The rise of connectionism shows that the computer metaphor does not provide the only view of information processing for cognitive psychology. However, replacing that metaphor with connectionism does not abandon the information processing hypothesis. Connectionists still treat cognition as information processing (Churchland et al., 1990). But they also believe that cognitive information processing differs from the information processing performed by computers. “These dissimilarities do not imply that brains are not computers, but only that brains are not serial digital computers” (Churchland et al., 1990, p. 48, their italics).

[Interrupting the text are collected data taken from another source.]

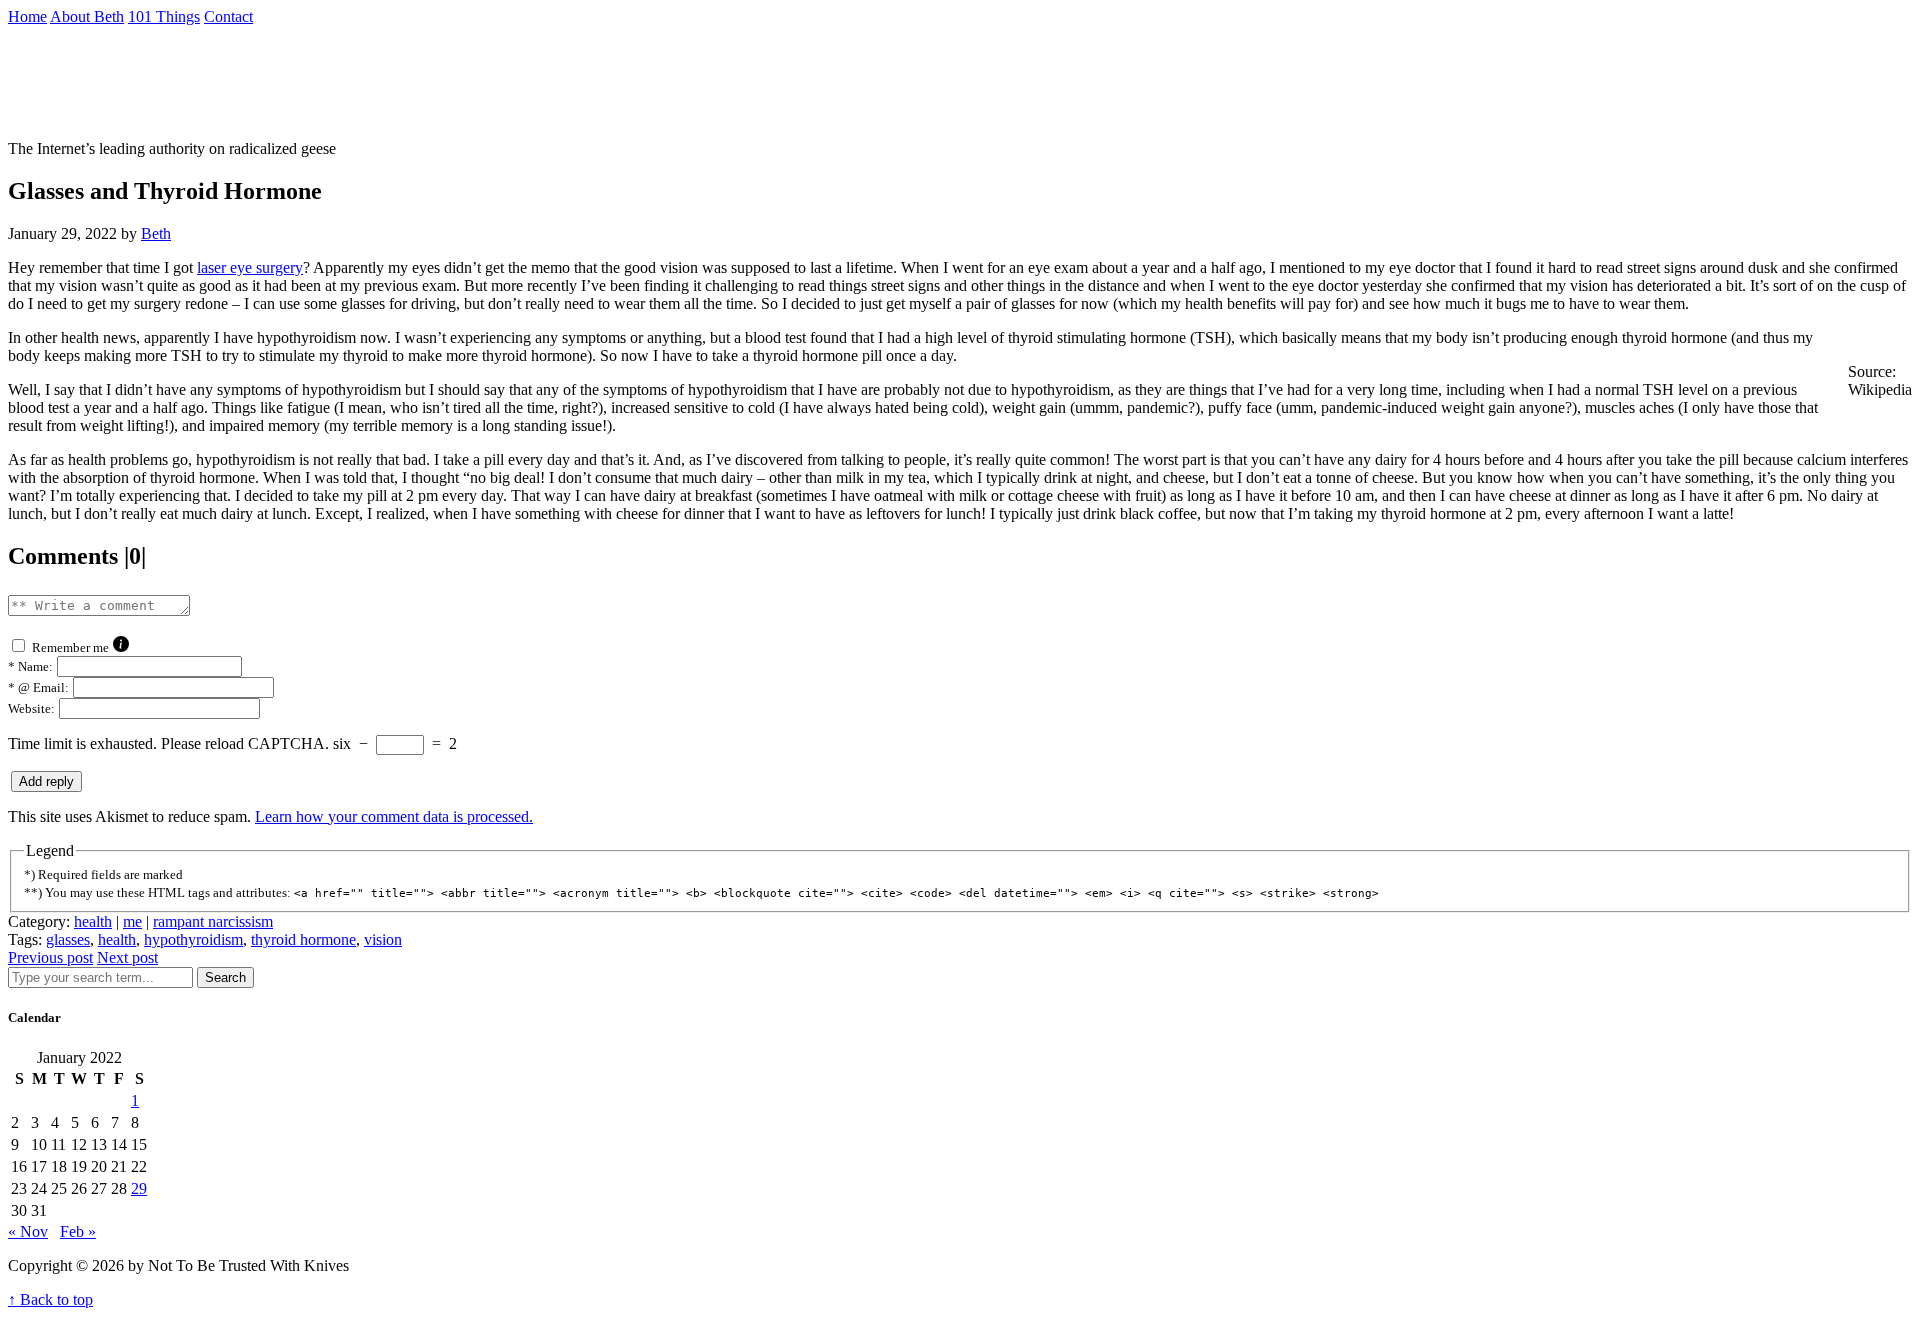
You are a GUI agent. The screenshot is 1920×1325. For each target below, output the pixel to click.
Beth (156, 233)
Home (27, 16)
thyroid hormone (303, 939)
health (93, 921)
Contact (228, 16)
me (132, 921)
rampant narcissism (213, 921)
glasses (68, 939)
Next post (127, 957)
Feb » (78, 1231)
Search (225, 977)
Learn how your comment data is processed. (394, 816)
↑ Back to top (50, 1299)
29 (139, 1188)
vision (383, 939)
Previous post (50, 957)
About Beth (87, 16)
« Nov (28, 1231)
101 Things (164, 16)
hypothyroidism (193, 939)
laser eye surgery (250, 267)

How can we make sense of a discipline possessing two views that appeal to paradigmatically different notions of information processing? Computer metaphor models and connectionist networks do have many similarities (Dawson, 1998, 2013). Both perspectives agree that cognition is information processing but disagree about its basic information processing properties. Thus, the two views provide different proposals about the cognitive architecture.

In the next section, I explore greater similarities between the two views of information processing than we might expect. I will examine the connectionist claim that cognition does not require the rule-governed manipulation of symbols, a claim surprisingly hard to defend.

5.3 Does Cognition Require Rules?

In Section 5.2, I considered the connectionist claim that human information processing differs from computer information processing. I described connectionism as exploring brain-like processing in which simple, neuron-like processors send signals to other processors. However, in challenging the computer metaphor, the connectionist revolution encouraged more focused reactions to traditional cognitive architectures. In Section 5.3, I explore one example, claiming that cognition not only is not rule-governed symbol manipulation but also requires neither rules nor symbols. I also note that connectionists often fail to use appropriate evidence—interpretations of network structures—to support cognitive theories with no rules or symbols. I end by showing that, when we collect appropriate evidence, we blur the differences between traditional and connectionist cognitive psychology.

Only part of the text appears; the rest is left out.